The expected answer is the set of lines in the data below between the line holding "You are a computer-use agent." and the line holding "Instruction: Click the Yahoo! logo icon", inclusive, written out exactly.

Records for the task →
══════════════════════════════

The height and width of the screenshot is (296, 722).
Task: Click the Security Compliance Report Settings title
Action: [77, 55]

══════════════════════════════

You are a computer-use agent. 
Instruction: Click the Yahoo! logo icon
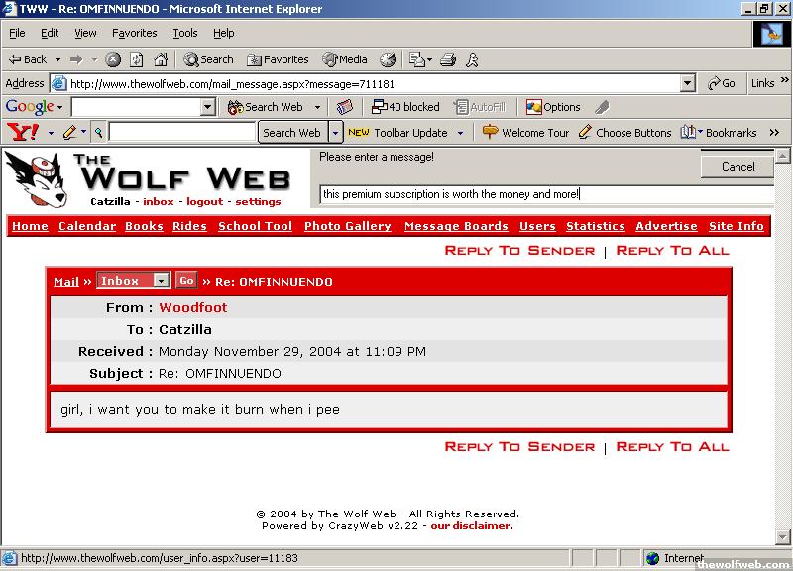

══════════════════════════════

Solution to the exercise →
You are a computer-use agent. 
Instruction: Click the Yahoo! logo icon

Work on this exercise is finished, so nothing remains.